Wednesday, September 24, 2008

Questions about Finance Bailout

A battle is raging in Washington over Henry Paulson’s $700bn plan to buy bad debts from banks. Popularised as ‘cash for trash’ The sum is no insignificant amount – it equates to $5,000 per person in America.

One key issue is that the US Treasury will attempt to buy these debts from banks at close to their "hold-to-maturity" value, not the market value.

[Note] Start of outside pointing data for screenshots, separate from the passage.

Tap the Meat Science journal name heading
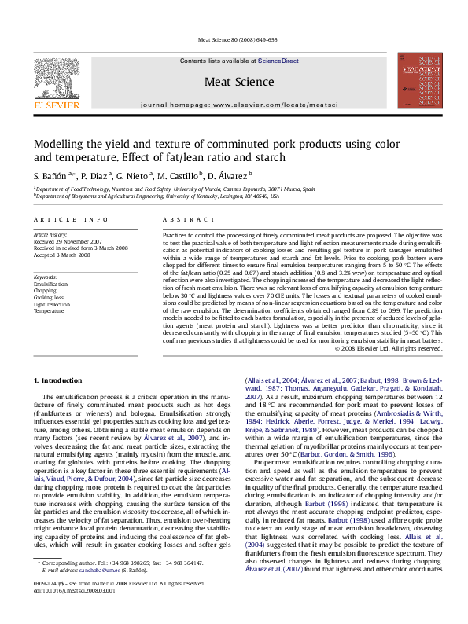click(239, 82)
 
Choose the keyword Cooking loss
click(49, 298)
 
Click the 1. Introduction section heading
click(60, 380)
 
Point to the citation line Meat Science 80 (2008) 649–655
click(237, 39)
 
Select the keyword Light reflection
click(52, 304)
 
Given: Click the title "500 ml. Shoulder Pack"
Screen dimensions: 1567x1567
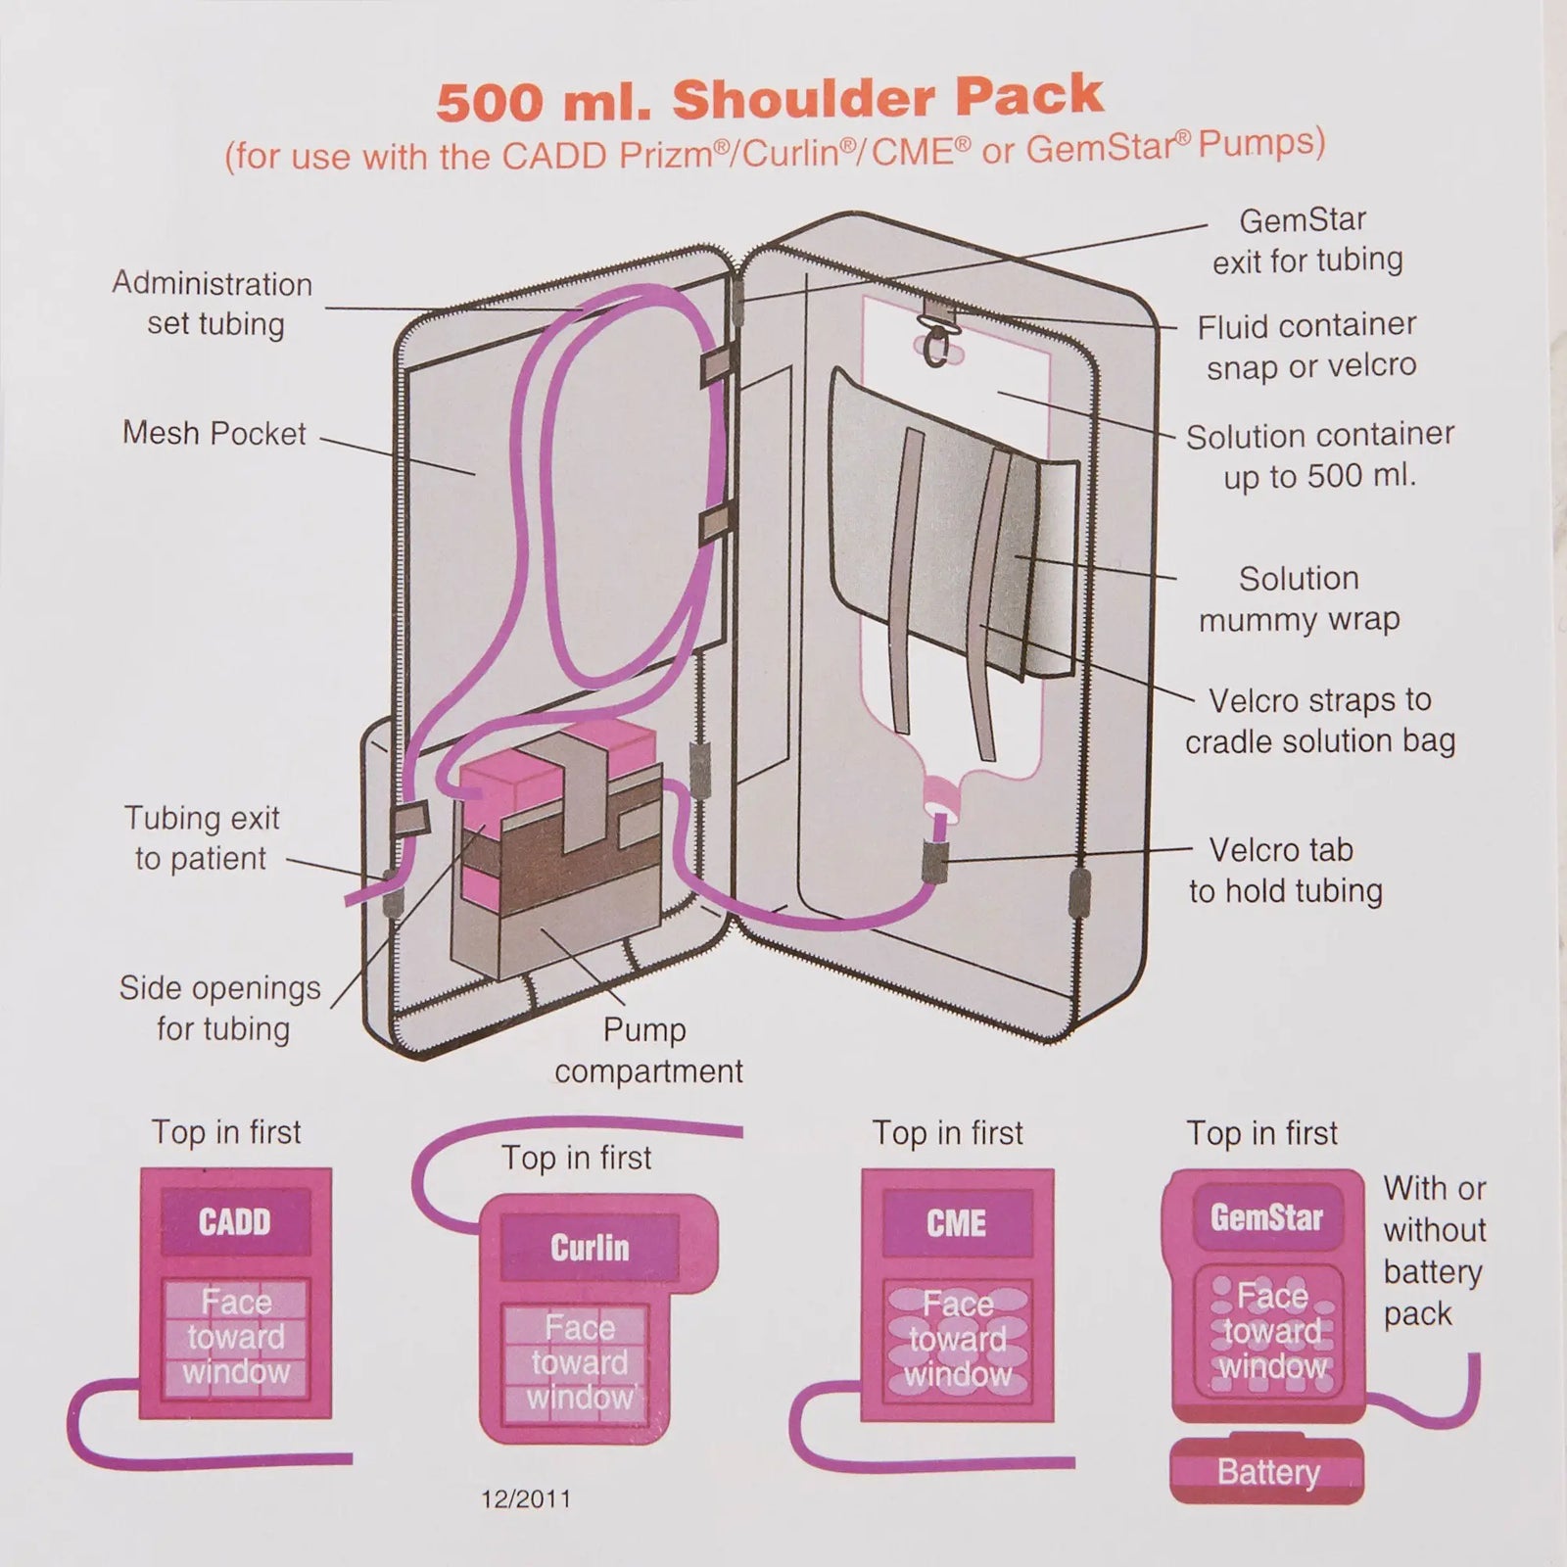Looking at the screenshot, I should click(771, 99).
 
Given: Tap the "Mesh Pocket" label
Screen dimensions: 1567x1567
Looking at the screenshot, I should click(214, 433).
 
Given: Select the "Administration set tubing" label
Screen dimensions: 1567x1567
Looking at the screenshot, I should click(213, 304).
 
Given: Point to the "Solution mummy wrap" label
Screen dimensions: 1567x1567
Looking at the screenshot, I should click(1299, 598).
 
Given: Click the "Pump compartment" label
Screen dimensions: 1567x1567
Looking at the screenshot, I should click(648, 1050).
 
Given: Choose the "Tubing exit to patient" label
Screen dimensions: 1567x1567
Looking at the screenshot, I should click(201, 837).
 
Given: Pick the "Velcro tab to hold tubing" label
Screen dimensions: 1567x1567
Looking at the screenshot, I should click(1285, 870).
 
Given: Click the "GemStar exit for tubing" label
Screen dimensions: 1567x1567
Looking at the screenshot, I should click(1306, 240).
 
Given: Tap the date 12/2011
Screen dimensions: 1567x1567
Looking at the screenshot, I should click(526, 1499).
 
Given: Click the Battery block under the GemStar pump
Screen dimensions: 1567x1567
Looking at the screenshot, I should click(1267, 1471).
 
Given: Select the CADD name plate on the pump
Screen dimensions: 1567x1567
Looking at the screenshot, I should click(235, 1221).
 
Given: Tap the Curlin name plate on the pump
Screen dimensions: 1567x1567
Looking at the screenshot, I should click(589, 1247).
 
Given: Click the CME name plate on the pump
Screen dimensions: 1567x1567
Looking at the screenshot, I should click(956, 1223).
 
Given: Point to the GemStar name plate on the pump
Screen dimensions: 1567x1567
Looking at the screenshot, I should click(1266, 1217).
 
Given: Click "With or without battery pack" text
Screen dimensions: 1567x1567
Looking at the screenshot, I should click(1434, 1251).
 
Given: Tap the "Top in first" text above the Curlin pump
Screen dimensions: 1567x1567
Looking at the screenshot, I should click(576, 1158).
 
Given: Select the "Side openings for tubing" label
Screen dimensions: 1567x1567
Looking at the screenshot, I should click(220, 1008).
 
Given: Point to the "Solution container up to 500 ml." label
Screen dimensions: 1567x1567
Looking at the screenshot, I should click(1319, 455).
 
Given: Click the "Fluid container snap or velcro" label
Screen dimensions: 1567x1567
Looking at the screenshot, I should click(1306, 346).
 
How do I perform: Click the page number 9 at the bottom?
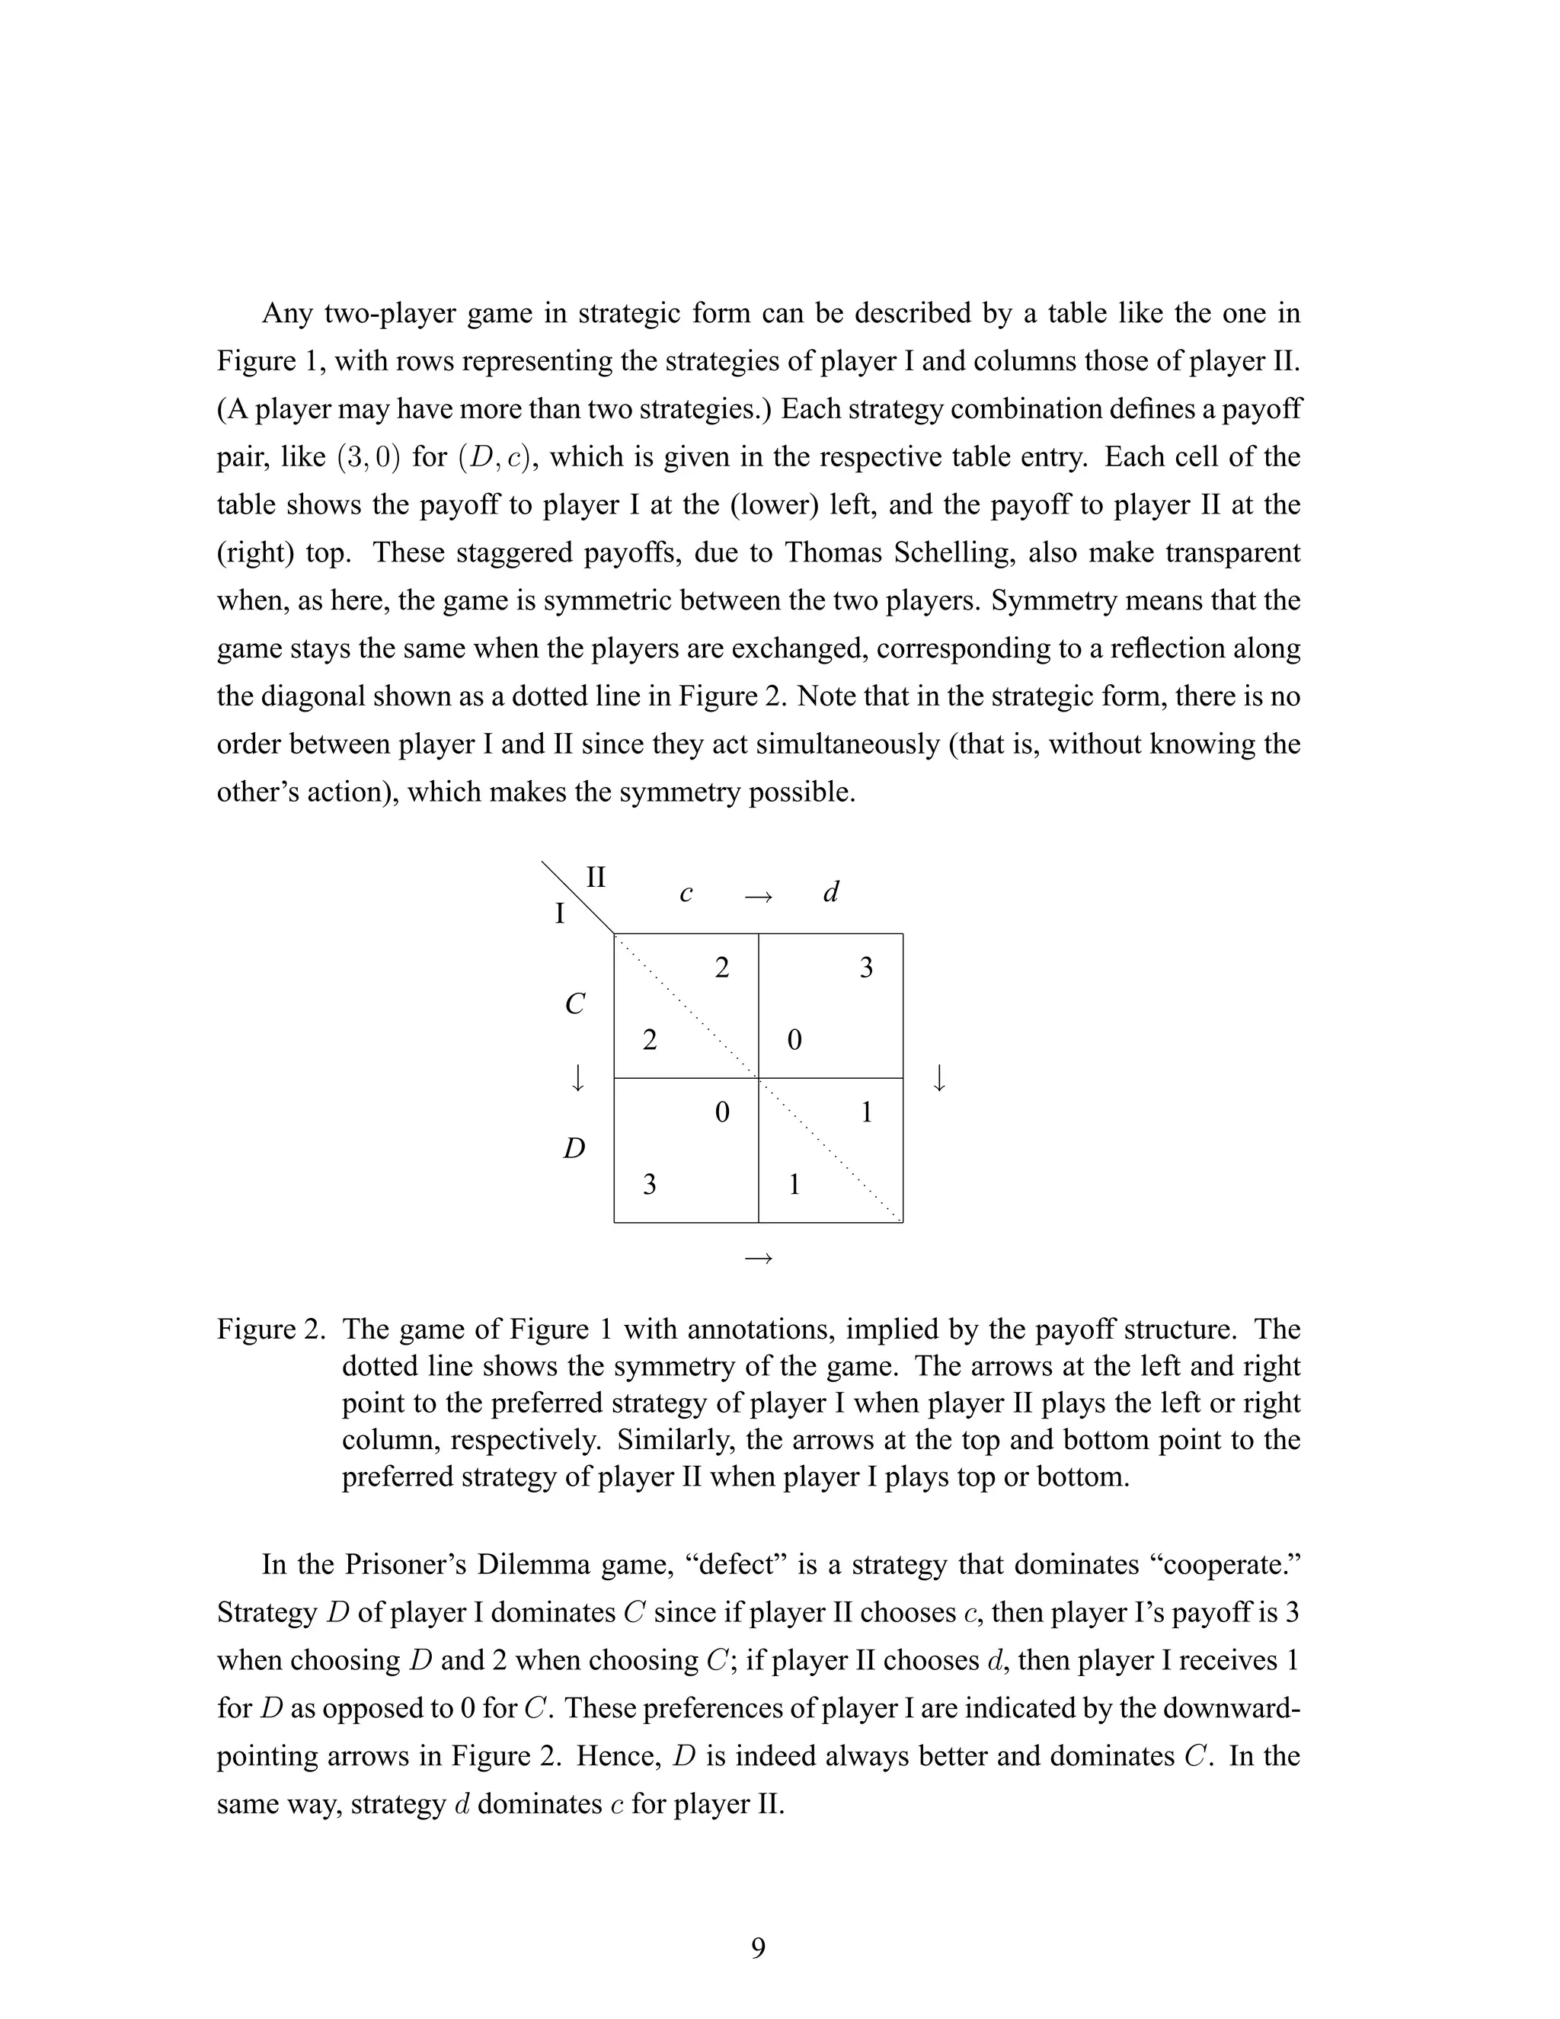coord(758,1948)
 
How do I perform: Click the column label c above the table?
coord(686,894)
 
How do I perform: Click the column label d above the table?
coord(831,892)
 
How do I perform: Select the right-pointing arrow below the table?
coord(758,1257)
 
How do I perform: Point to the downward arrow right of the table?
coord(939,1078)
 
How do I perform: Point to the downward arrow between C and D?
coord(577,1078)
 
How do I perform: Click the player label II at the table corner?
coord(596,876)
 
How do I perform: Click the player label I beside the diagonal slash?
coord(559,914)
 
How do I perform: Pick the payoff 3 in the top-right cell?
coord(866,968)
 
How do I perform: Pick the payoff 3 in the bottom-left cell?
coord(650,1184)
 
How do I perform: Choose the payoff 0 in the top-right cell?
coord(794,1041)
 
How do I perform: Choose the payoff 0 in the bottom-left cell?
coord(722,1112)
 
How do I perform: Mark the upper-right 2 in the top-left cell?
coord(722,968)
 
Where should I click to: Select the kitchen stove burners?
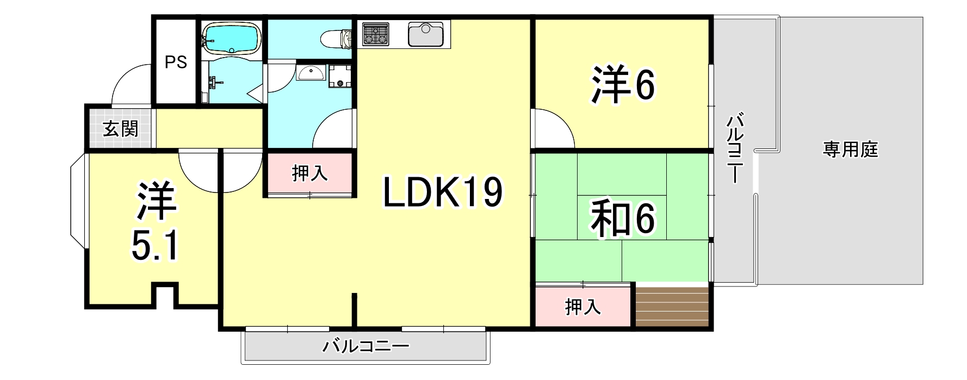(375, 34)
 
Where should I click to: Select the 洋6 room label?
(623, 86)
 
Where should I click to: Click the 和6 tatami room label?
(623, 219)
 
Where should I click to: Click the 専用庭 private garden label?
(850, 149)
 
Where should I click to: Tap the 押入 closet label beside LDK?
(309, 173)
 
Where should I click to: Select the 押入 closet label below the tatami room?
(582, 307)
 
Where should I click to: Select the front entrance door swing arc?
(131, 84)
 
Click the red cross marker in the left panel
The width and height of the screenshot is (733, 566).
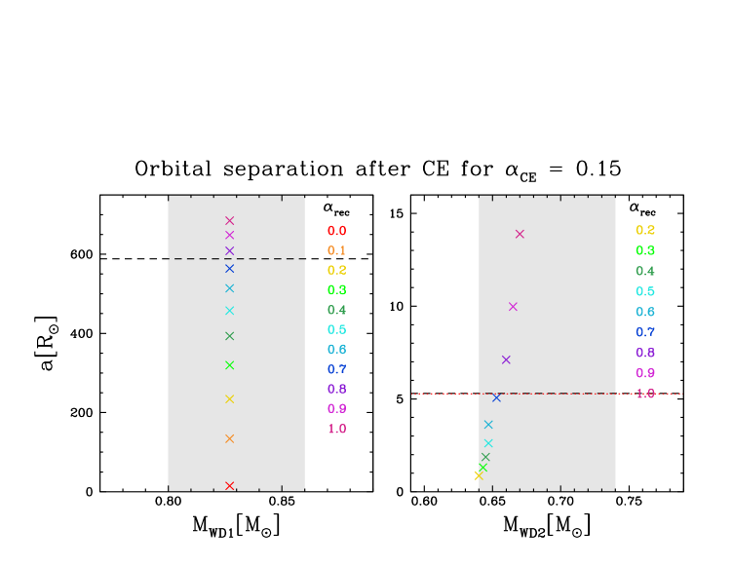point(229,485)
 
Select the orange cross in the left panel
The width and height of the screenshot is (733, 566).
point(229,438)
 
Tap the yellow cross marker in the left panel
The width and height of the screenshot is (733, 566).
point(229,398)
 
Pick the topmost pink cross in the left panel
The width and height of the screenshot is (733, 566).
point(229,220)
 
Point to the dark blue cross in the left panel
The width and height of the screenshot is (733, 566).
point(229,268)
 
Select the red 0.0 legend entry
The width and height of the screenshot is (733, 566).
point(336,231)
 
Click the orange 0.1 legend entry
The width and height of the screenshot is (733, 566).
point(336,250)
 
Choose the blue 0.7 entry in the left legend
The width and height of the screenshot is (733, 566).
point(336,369)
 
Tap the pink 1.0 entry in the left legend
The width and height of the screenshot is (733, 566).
point(336,429)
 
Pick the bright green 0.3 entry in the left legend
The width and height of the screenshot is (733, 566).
point(336,290)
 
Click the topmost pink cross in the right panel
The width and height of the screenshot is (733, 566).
point(520,234)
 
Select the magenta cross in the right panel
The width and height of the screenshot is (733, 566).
point(513,307)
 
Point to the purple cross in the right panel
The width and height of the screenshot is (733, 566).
point(506,359)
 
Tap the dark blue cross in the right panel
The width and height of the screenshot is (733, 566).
point(496,397)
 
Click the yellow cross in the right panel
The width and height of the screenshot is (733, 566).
point(478,475)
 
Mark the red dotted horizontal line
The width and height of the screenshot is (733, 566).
point(439,394)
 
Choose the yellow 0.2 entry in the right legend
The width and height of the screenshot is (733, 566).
point(645,231)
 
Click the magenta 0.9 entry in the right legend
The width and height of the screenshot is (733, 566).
point(645,373)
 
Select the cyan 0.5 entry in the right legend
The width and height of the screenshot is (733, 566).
point(645,291)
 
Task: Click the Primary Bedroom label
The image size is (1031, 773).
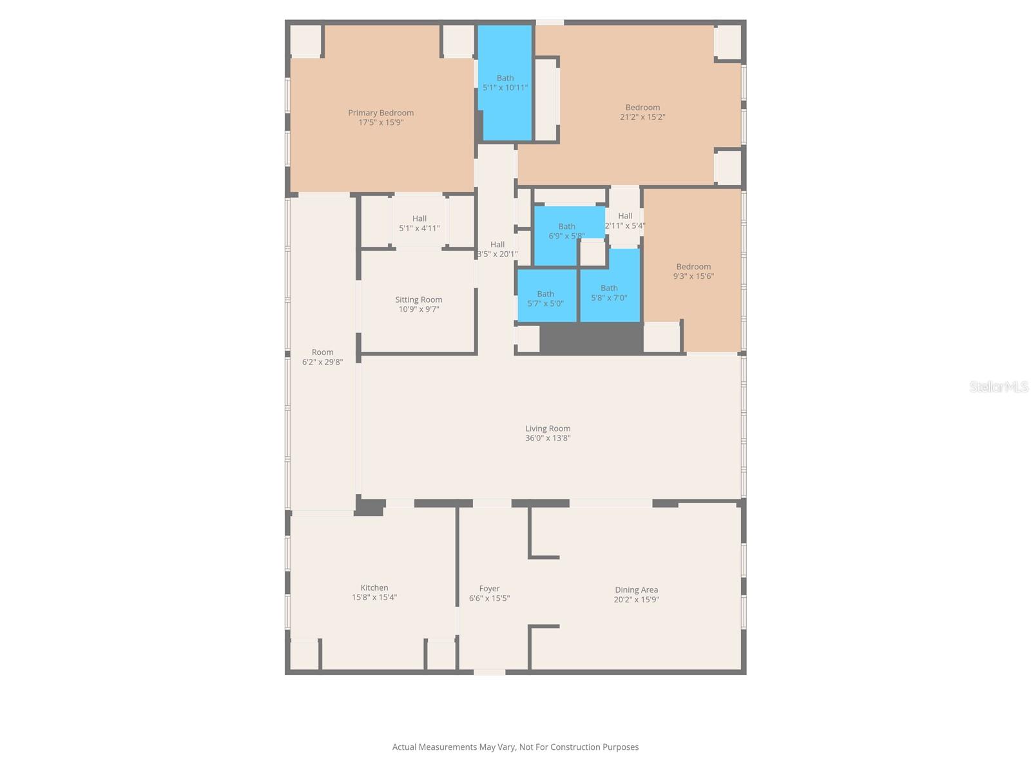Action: click(381, 113)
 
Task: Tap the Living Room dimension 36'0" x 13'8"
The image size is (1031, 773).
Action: click(548, 438)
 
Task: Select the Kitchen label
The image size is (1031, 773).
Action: click(374, 587)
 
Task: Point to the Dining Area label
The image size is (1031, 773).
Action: click(636, 589)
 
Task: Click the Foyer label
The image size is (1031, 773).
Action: click(489, 588)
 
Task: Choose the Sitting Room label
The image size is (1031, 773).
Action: click(419, 300)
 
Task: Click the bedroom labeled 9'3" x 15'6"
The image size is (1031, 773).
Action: click(693, 271)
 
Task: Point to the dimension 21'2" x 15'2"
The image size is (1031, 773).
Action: click(642, 117)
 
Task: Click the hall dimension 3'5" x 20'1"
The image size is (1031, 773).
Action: click(497, 254)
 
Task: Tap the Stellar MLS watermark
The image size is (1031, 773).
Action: click(999, 386)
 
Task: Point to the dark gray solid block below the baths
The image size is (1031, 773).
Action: click(591, 338)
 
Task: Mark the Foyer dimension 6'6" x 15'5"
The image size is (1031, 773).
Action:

What this means is that the banks will be able to sell these debts for upto twice the market value. It is hoped that this injection of cash will avoid further liquidity shortages in the market.
In return, the US treasury will have lots of mortgage debts, many of which will be defaulted on, so they will lose money.
The US taxpayer, is rightly asking whether they are getting a good deal. In particular:
  1. Will it work? The bailout doesn't address the fundamental problem of mortgage defaults. It merely tries to deal with the problem by buying bad debt.
  2. As Paul Krugman was arguing here, why is the Government not getting a stake in the company’s it is bailing out?
  3. How will the National Debt be affected by this programme of $700bn? - How much will the government be able to recoup if it spends $700bn on buying assets no one else wants?
  4. Is there not a problem of Moral Hazard? If the government keeps bailing out failing banks and reckless investors, will not the problem keep reappearing? The plan also appears to benefit the banks who took on most risk and were least reluctant to write down their losses. 'Good' banks who didn't take on bad debt, benefit little.
  5. Why are the manager’s of these failing banks still getting multi million dollar payouts? Even Lehman Brothers which went under, still managed to find $2.5bn dollars of ‘bonuses’ It does beg the question of how one can can possibly get a ‘bonus’ for going completely bankrupt.
  6. How much power will Henry Paulson have in spending this enormous sum? He seems to be taken on extraordinary power to 'stabilise financial markets' As it is says in the short but terse 3 page document. 'The Treasury secretary's decisions "May not be reviewed by any court of law or any administrative agency."
  7. Is there really no alternative as many on Wall Street seem to believe?
Of course, it is easier to criticise than it is to suggest a solution to the current financial crisis. But, nevertheless it is an extraordinary plan.